--- START ---

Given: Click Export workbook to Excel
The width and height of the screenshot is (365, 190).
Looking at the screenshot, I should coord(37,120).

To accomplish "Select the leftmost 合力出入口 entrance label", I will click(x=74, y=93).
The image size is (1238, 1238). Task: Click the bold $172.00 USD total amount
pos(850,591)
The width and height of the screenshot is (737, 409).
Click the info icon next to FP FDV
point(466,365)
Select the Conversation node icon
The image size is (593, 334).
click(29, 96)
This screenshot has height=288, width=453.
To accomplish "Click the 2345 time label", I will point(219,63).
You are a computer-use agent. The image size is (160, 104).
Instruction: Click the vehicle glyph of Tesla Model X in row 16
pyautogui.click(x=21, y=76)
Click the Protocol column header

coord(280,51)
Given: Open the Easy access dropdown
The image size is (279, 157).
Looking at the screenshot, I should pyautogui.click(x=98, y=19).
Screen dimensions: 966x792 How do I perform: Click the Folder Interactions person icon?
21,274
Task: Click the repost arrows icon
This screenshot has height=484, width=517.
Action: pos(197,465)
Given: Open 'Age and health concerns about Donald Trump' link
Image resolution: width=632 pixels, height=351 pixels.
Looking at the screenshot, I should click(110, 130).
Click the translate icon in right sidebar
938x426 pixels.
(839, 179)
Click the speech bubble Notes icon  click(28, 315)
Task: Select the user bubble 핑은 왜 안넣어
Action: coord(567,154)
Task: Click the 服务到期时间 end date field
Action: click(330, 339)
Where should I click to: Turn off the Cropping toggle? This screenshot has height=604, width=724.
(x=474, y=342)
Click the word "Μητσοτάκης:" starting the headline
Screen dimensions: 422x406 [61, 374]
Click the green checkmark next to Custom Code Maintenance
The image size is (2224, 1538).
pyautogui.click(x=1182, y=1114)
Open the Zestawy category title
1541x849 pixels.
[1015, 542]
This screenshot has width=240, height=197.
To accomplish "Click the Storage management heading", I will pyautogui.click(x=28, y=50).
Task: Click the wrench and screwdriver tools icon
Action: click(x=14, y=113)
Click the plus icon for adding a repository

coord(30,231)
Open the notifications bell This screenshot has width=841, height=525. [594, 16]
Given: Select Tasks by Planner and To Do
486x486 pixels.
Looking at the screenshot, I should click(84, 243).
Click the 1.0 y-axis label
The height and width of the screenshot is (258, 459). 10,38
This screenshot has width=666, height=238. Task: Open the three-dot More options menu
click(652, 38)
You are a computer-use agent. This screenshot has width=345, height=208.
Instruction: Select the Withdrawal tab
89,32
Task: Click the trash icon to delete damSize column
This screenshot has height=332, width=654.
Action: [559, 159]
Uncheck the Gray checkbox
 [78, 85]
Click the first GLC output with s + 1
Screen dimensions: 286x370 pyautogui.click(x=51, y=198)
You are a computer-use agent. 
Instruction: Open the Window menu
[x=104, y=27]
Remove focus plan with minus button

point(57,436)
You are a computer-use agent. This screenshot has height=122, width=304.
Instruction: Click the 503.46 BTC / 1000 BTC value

--- END ---

Task to complete >>
When a line among the entries contains "computer", pull that line out.

Exercise response >>
You are a computer-use agent. The image size is (160, 104).
You are a computer-use agent. This screenshot has width=345, height=208.
You are a computer-use agent. 
You are a computer-use agent. This screenshot has height=122, width=304.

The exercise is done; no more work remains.